Roach likes to castigate the euphemisms and other covers frequently employed by journalists and others, as she does here, while also laughing at the science-y jargon of experts. This gives her prose the slangy style of your friend at a Sunday morning brunch or a comedian at a club the Saturday night before. She can play for the high end of science and the low-end of slapstick. Still, she’s obviously on the side of the researchers and others working toward openness:

But let’s give Masters and Johnson their due. And while we’re at it, Alfred Kinsey and Robert Latou Dickinson and Old Dad and everyone else in these pages. The laboratory study of sex has never been an easy, safe, or well-paid undertaking. Study by study, the gains may seem small and occasionally silly, but the aggregation of all that has been learned, the lurching tango of academe and popular culture, has led us to a happier place. Hats and pants off to you all.

This triumphalism might be misplaced—what would the Wall Street Journal editorial page say to such a paragraph?—but if you look past the humor scrim you’ll see that Roach does have a point, and she also ensures that anyone who tries to refute her in a serious tone will come off looking like a stodgy minister at a dance.
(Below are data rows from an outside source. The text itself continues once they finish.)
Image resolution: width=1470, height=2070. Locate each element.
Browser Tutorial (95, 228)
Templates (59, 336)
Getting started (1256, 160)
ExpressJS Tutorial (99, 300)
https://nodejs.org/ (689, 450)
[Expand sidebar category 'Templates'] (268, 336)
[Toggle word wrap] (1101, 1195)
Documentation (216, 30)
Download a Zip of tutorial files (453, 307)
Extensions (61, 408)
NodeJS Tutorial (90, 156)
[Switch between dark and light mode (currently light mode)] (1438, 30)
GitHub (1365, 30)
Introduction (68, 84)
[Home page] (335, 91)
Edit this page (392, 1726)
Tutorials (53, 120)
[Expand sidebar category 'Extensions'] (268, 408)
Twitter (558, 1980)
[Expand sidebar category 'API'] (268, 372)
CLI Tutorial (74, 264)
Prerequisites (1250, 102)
Furthermore, Roach seems cognizant of her own place in the historical march toward making people comfortable talking about sex openly, and the future might take as dim a view of her as we take of Victorian sex manuals. And I’m not sure what Foucault would think of Roach’s approach to sexual discourse, particularly regarding its examination of history.

But with luck the future will forgive her and still laugh, since a large part of Bonk, like The Book of Vice, is really just using sex to comment on other or abstract ideas; as one researcher says, “You think you know a lot until you start to ask some really basic questions, and you realize you know nothing.” I’ve heard English and computer science professors make similar remarks, whether about the meaning of the capital-N Novel or whether P = NP; in the case of Bonk, the quote just happens to be on the subject of whether women’s orgasms help with sperm transport and conception. In Roach’s, uh, hands, the question launches a historical disquisition on the quest to discover the answer, which, while amusing, also gives the opportunity to realize that we’re probably living in an era where the dominant beliefs about sex, gender, and the like will appear ridiculous someday. While I mentioned triumphalism before, I should also that Roach is triumphant about progress, both normatively and scientifically, and that is a conclusion I can’t help but agreeing with, especially when it’s presented in such an excellent package.